(Beginning of Entries shown)

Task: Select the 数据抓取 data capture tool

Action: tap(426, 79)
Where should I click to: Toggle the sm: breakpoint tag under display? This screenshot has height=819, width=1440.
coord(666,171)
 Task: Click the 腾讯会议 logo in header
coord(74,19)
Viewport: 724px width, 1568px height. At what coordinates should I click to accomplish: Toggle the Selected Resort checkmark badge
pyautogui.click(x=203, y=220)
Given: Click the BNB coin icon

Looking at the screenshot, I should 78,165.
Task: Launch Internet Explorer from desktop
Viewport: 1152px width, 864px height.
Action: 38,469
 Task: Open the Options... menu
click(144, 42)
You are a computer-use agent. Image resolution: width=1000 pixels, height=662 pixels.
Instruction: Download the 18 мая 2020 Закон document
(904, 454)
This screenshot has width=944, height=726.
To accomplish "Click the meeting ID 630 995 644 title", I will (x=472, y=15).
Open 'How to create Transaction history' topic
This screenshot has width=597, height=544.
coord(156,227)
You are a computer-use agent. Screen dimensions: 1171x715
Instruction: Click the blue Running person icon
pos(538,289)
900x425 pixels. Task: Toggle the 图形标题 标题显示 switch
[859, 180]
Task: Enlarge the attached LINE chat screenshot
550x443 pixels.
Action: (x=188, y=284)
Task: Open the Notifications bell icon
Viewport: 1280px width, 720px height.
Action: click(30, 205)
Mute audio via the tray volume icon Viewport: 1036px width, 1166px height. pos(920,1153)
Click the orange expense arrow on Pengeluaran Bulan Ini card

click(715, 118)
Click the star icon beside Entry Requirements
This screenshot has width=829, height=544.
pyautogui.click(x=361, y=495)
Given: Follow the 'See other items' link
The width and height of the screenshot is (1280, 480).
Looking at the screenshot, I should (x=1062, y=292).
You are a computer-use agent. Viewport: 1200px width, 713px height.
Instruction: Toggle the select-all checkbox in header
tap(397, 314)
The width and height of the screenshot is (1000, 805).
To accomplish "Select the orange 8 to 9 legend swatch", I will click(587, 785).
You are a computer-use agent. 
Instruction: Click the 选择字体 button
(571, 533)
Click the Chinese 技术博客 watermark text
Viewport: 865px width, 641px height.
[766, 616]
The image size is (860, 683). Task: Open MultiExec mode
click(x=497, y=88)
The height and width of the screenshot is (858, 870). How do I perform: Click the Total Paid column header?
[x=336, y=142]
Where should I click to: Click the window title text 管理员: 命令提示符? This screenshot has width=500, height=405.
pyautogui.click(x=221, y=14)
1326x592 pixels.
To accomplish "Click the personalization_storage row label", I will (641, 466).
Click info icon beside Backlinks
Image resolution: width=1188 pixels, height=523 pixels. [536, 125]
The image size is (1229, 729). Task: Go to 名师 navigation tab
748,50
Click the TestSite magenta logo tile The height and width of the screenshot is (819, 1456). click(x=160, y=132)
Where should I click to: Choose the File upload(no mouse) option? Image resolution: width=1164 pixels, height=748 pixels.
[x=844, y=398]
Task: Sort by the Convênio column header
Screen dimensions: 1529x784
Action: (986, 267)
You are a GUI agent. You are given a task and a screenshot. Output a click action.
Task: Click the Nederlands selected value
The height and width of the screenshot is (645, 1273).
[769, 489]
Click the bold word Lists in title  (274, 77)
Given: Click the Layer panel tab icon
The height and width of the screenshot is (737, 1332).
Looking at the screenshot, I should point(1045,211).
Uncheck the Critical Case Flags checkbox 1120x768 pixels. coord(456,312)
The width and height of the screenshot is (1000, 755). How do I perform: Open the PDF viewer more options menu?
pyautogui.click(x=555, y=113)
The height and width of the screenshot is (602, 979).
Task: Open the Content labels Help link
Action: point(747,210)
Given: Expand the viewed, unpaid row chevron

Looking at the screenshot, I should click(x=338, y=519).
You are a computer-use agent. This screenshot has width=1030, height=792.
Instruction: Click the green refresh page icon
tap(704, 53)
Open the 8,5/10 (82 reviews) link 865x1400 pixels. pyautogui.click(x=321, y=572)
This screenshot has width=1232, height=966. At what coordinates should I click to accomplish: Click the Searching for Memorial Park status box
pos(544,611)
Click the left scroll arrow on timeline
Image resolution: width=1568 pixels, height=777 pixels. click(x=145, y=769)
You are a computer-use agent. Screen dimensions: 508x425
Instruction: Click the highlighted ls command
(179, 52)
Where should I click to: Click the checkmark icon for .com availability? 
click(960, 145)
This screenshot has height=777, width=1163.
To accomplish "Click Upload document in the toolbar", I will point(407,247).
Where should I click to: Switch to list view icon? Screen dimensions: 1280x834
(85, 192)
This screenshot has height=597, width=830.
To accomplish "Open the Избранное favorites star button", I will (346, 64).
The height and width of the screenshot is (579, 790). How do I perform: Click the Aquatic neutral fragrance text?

(End of Entries shown)

**Work to complete**
Please find every line in the listing that holds the string "star" and copy it.

**Task solution**
Click the star icon beside Entry Requirements
To accomplish "Open the Избранное favorites star button", I will (346, 64).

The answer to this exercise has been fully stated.